* **SUPPLIED MATERIAL**:
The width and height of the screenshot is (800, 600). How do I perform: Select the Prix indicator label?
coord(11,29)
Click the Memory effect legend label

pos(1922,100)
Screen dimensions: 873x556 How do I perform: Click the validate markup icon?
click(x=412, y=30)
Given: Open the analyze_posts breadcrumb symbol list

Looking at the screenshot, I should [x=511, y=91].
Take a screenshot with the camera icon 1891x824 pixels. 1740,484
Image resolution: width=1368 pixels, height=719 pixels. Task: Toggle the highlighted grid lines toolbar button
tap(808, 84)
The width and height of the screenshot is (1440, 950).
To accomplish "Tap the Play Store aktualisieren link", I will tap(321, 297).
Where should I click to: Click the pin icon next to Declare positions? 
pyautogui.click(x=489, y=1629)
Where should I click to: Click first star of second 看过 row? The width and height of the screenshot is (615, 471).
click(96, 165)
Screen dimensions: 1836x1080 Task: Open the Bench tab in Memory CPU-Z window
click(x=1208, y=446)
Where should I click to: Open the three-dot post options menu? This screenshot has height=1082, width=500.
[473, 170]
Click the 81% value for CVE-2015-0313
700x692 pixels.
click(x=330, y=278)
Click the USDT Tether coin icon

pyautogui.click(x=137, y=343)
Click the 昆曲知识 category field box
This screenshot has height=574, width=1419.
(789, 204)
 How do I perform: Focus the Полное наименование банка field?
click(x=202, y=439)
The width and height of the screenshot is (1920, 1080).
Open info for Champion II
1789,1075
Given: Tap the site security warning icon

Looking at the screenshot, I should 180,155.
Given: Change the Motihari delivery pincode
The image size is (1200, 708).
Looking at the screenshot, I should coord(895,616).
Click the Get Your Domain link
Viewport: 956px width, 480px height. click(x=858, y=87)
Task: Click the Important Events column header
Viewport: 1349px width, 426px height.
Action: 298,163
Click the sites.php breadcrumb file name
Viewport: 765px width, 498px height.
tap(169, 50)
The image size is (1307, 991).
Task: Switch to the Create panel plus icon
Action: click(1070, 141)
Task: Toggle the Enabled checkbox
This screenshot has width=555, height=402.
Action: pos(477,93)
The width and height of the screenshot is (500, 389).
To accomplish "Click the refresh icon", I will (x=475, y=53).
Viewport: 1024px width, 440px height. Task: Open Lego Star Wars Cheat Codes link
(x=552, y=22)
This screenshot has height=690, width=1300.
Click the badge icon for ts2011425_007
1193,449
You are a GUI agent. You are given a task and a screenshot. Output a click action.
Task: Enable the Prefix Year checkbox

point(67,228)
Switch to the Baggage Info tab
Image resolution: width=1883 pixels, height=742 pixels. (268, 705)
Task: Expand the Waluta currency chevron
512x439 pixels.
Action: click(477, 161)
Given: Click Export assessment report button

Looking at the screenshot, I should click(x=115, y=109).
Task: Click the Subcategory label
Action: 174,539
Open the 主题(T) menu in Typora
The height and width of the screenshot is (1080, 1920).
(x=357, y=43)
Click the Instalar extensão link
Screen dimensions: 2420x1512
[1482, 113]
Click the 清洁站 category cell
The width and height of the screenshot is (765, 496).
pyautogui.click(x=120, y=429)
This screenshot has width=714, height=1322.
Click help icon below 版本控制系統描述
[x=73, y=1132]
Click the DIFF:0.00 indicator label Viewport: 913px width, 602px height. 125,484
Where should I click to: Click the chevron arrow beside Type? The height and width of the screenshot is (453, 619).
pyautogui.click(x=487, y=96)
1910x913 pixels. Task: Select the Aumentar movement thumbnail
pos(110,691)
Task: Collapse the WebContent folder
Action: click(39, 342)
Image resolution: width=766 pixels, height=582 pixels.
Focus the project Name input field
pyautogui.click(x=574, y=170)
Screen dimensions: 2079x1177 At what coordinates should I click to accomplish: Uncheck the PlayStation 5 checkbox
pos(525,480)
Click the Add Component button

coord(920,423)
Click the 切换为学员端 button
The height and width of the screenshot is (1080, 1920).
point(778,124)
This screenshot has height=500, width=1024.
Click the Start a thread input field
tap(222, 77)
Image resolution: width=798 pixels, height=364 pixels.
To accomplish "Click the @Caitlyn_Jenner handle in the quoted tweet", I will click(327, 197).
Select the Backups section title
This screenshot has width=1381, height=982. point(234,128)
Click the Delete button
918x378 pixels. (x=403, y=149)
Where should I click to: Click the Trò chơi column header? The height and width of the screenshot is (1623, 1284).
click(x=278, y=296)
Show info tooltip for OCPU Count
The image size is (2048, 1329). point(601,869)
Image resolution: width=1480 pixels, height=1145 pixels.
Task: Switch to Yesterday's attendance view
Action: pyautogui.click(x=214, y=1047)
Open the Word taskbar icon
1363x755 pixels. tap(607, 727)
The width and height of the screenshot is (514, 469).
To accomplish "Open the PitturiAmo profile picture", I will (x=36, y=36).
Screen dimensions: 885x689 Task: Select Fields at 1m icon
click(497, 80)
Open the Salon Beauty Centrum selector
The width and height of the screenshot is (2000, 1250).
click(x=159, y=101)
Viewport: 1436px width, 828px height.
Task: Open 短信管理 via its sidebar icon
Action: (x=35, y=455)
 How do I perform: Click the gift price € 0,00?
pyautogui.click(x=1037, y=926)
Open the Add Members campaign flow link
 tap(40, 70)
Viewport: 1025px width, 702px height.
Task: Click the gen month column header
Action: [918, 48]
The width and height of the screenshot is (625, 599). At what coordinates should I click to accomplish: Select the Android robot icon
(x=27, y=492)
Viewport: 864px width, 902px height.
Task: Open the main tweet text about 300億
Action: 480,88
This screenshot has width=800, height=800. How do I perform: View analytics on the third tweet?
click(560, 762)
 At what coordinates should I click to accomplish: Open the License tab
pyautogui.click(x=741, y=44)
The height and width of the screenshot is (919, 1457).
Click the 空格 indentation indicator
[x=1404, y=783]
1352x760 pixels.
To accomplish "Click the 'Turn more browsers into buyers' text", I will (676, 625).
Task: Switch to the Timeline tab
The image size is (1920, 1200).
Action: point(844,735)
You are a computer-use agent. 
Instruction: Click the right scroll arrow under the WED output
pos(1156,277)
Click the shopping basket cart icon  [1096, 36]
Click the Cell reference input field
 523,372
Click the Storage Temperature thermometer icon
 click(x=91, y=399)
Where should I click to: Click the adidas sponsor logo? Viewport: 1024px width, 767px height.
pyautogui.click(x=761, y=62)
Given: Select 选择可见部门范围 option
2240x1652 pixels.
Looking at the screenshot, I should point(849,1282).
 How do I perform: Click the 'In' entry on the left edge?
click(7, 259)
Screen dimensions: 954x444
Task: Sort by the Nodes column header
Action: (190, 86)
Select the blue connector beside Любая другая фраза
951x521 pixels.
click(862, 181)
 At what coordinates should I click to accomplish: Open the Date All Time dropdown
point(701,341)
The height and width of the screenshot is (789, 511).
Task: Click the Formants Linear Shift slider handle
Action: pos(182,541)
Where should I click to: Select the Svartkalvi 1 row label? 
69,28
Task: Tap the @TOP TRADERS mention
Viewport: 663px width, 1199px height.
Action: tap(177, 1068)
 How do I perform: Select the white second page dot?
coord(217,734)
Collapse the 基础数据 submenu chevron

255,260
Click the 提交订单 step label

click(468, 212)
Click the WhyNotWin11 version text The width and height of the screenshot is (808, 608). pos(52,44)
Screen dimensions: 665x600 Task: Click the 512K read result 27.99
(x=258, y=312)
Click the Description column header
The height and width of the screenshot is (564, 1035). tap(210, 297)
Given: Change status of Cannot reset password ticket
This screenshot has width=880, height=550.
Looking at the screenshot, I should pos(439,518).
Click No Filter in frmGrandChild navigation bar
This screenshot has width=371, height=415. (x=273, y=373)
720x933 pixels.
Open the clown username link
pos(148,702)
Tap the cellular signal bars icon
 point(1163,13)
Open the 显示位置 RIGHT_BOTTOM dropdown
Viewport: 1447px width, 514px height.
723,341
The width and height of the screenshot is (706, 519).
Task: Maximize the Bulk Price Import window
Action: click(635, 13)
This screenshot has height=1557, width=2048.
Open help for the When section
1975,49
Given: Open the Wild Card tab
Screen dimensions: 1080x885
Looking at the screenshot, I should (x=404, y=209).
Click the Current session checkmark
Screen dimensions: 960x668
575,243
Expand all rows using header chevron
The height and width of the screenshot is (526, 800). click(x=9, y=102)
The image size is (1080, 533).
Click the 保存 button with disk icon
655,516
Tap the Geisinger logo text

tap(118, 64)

* **THE TASK**:
Copy the data above verbatim, from its start through the line containing "tap(808, 84)", inclusive.

* **COMPLETE ANSWER**:
The width and height of the screenshot is (800, 600). How do I perform: Select the Prix indicator label?
coord(11,29)
Click the Memory effect legend label

pos(1922,100)
Screen dimensions: 873x556 How do I perform: Click the validate markup icon?
click(x=412, y=30)
Given: Open the analyze_posts breadcrumb symbol list

Looking at the screenshot, I should [x=511, y=91].
Take a screenshot with the camera icon 1891x824 pixels. 1740,484
Image resolution: width=1368 pixels, height=719 pixels. Task: Toggle the highlighted grid lines toolbar button
tap(808, 84)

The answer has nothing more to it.